* [QUOTED PASSAGE]
───

Applications of LoRa and LoRaWAN

LoRa and LoRaWAN are suitable for a wide variety of IoT applications where rather small amounts of data are to be transmitted over long distances, but not in a real-time critical manner.

Typical applications often involve event-based reporting and/or "search & find". Measurement data acquisition & local "asset tracking" are big topics in IoT, e.g. a networked supply chain that works safely and reliably or container or area management, as well as energy and water supply, level monitoring of silos, containers and much more.

Common examples of IoT applications using LoRaWAN:

• Smart City: Demand-controlled street lighting, traffic light control or traffic measurement for traffic control, monitoring of waste containers for route optimization for disposal vehicles/garbage collection, parking space control via parking space sensors (smart parking).
• Smart metering: remote reading of electricity, water and gas meters, exchange of electricity consumption data with a utility/utility company
• Environmental monitoring: e.g. air quality monitoring, water level monitoring
• Logistics: asset tracking, i.e. use of GPS trackers to track loads, equipment or vehicles, container management/item tracking in defined areas
• Smart Farming: Monitoring of animals, barns and fields - from soil moisture sensors to temperature sensors for animals and barns
• IIoT/Industry 4.0: Condition monitoring of machines and systems, optimization of production processes
• Digital/Smart Health: e.g., alarms, hospital bed tracking.

───

* [RECORD EXTRACTS]
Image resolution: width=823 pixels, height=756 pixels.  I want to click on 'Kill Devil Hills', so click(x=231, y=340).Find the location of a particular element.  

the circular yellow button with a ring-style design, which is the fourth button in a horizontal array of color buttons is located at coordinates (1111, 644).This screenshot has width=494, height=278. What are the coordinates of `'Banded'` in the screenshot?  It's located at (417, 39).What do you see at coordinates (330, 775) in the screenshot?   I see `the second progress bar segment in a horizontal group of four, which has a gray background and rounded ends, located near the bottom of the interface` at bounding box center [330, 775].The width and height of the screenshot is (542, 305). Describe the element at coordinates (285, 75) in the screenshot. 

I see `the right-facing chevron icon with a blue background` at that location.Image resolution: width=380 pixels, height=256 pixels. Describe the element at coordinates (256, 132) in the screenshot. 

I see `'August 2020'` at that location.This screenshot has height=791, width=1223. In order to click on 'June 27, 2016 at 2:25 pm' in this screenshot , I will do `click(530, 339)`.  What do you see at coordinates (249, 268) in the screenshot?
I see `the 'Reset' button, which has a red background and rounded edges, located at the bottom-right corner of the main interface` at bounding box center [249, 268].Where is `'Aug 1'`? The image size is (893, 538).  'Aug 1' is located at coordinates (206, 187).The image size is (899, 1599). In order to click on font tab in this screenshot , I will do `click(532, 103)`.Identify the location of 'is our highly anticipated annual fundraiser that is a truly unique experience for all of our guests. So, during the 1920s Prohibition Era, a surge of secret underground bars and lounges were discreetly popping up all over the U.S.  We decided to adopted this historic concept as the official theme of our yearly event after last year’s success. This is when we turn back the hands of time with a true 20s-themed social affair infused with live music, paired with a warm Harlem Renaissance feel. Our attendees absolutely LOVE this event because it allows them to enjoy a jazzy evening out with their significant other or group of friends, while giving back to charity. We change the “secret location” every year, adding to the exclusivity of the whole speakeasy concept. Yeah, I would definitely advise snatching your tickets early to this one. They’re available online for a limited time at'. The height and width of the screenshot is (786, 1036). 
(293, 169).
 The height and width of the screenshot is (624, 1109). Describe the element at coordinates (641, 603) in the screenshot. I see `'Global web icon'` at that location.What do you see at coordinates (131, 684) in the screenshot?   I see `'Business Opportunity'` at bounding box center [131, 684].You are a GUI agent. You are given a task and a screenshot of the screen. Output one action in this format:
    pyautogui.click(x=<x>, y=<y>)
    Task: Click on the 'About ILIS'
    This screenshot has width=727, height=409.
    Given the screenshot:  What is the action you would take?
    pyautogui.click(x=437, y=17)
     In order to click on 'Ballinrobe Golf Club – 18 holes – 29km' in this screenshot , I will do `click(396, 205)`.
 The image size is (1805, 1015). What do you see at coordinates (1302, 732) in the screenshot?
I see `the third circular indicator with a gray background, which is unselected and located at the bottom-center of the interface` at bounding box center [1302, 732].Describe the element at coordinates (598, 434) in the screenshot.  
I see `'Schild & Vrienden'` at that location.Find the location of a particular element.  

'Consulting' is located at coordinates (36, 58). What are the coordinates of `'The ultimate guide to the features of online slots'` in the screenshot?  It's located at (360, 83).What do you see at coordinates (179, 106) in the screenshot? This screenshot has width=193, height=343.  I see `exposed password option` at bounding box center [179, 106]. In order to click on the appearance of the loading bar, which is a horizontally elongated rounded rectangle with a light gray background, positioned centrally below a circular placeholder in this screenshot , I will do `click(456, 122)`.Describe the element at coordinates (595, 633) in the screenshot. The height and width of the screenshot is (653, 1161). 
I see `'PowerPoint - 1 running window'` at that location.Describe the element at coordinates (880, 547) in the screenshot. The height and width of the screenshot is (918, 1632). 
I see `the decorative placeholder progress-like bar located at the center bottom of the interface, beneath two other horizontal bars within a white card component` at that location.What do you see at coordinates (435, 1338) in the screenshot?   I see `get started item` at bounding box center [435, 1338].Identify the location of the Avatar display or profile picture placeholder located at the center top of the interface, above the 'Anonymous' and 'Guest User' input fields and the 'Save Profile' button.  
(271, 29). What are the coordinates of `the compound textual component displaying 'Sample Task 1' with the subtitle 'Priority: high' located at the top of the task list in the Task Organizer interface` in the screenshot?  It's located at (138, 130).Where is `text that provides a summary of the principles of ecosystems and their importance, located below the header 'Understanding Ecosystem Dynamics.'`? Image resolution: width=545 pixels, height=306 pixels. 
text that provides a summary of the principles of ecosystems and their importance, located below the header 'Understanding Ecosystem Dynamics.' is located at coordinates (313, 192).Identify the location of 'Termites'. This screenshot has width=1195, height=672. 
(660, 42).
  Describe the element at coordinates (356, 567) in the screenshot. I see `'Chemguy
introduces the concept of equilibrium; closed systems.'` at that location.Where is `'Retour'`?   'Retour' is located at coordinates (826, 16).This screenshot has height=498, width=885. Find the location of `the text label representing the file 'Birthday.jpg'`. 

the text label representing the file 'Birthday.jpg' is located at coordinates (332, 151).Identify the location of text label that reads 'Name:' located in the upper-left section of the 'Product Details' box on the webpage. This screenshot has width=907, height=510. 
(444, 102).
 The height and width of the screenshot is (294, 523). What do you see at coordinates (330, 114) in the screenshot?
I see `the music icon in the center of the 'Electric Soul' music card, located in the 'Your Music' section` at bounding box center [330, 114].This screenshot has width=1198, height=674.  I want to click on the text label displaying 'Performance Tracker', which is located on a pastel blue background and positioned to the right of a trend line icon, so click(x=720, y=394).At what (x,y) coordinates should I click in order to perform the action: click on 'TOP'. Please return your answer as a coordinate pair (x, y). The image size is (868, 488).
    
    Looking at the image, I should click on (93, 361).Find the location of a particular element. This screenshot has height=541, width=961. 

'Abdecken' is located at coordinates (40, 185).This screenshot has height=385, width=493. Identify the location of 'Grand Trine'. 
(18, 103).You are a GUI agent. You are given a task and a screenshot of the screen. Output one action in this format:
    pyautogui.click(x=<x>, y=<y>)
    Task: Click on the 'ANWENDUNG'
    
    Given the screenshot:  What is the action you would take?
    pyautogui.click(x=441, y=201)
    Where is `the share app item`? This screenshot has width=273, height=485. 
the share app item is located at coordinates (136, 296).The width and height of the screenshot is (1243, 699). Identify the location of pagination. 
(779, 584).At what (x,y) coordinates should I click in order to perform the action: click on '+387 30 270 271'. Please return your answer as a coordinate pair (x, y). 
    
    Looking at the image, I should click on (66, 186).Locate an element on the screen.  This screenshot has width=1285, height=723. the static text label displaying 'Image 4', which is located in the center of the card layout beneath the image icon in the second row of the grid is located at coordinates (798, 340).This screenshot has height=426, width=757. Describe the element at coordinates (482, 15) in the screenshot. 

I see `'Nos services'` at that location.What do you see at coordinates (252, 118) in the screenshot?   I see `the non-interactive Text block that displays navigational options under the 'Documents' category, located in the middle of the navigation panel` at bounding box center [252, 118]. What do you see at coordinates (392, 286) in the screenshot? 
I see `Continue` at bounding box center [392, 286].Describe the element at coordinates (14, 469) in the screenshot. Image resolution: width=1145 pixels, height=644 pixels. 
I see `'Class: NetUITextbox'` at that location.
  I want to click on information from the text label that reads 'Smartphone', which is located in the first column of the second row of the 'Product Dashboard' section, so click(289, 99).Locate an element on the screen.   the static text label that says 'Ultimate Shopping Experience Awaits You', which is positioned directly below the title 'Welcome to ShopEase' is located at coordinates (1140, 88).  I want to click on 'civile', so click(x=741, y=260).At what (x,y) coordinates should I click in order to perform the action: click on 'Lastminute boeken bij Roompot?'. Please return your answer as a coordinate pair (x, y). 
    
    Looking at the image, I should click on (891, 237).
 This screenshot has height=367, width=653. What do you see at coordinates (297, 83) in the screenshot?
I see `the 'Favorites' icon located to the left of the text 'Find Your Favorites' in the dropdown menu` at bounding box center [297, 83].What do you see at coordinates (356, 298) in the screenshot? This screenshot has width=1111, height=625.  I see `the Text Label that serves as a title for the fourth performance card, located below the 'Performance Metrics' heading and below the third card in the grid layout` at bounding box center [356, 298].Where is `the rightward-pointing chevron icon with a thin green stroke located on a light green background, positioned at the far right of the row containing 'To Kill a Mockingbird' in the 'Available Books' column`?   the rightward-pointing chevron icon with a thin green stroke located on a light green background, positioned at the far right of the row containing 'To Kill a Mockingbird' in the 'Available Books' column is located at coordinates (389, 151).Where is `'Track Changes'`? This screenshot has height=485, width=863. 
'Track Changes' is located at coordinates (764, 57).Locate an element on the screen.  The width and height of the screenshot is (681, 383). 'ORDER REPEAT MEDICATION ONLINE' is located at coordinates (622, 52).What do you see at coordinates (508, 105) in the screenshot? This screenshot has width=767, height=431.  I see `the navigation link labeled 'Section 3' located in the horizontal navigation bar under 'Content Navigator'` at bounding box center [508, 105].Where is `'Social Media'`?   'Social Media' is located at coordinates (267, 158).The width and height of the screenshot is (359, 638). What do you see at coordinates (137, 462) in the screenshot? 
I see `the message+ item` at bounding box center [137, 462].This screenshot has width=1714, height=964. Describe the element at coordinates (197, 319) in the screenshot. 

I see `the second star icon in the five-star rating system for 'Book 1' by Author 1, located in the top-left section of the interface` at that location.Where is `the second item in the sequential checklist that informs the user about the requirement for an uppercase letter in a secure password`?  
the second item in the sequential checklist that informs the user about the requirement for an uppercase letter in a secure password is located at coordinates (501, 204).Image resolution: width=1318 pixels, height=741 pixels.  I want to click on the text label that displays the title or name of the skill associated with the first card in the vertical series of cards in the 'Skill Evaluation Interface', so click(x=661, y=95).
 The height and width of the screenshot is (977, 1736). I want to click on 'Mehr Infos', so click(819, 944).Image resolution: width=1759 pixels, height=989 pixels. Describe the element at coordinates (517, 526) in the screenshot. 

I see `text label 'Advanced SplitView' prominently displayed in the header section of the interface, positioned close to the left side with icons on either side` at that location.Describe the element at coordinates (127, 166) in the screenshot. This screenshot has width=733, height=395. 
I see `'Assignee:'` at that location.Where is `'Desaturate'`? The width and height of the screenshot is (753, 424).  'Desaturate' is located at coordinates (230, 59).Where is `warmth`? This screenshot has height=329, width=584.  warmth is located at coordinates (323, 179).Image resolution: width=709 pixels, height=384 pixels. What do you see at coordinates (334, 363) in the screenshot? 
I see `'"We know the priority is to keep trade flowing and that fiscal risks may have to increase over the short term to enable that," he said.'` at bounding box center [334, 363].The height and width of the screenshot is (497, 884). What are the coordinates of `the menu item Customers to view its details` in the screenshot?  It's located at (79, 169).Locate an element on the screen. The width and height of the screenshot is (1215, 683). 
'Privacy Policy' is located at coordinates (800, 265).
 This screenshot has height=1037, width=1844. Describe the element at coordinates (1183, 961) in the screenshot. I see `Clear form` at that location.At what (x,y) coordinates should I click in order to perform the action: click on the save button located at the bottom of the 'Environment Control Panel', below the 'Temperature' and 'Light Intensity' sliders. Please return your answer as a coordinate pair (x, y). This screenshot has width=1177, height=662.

───

* [ACTIONS TO TAKE]
(1) From the passage on LoRa and LoRaWAN applications, list every application area named at the start of a bulleted entry.
(2) Rewrite the paragraph beginning "Typical applications often involve" from the passage on LoRa and LoRaWAN applications as a short bulleted list that keeps its main facts.
(3) Continue the passage on LoRa and LoRaWAN applications from where it stops.

* [RESPONSES BY TASK]
(1)
Smart City
Smart metering
Environmental monitoring
Logistics
Smart Farming
IIoT/Industry 4.0
Digital/Smart Health

(2)
- Typical uses: event-based reporting and/or "search & find"
- Major IoT topics: measurement data acquisition and local "asset tracking"
- Examples: a safe, reliable networked supply chain; container or area management; energy and water supply; silo and container level monitoring; and much more

(3)
LoRaWAN Security

In addition, LoRaWAN networks are very secure because LoRaWAN protocols use end-to-end encryption algorithms. The data is transmitted encrypted from the sensor to the final application. The security mechanism is based on the AES encryption algorithm using an IEEE-EUI64 identifier. A properly implemented encryption method, such as 128-bit AES encryption, provides a high level of security. The additional use of HTTPS and VPN further increases security.

LoRaWAN classes

LoRaWAN end devices serve a wide variety of purposes and differ in their requirements. LoRaWAN uses different device classes for this purpose. All classes allow bidirectional communication, i.e. they can both send and receive data.

In general, data is exchanged between the end device, usually a sensor, and the LoRaWAN gateway. A distinction is made between uplink and downlink. Uplink refers to sending the data from the end device to the gateway, whereas downlink refers to receiving the data from the gateway to the end device. In all classes, data can be sent to the gateway at any time. However, the downlink behavior, i.e. how data can be received from the gateway, differs depending on the class.

Class A terminals

LoRaWAN terminals available on the market must always comply with class A and are therefore the most widely used. They work according to the ALOHA method. This is a communication method in which a source sends data in so-called frames. If a frame arrives successfully at its destination, the next frame is sent. If there are collisions with other frames, the frame is sent again.

For class A devices, a LoRaWAN sensor sends data packets to the gateway, then two downlink receive windows open. During these receive windows, the sensor can receive data. Outside of these receive windows, no data can be received. The device is in a sleep mode during this time to save battery. A renewed downlink can only take place during a renewed upload.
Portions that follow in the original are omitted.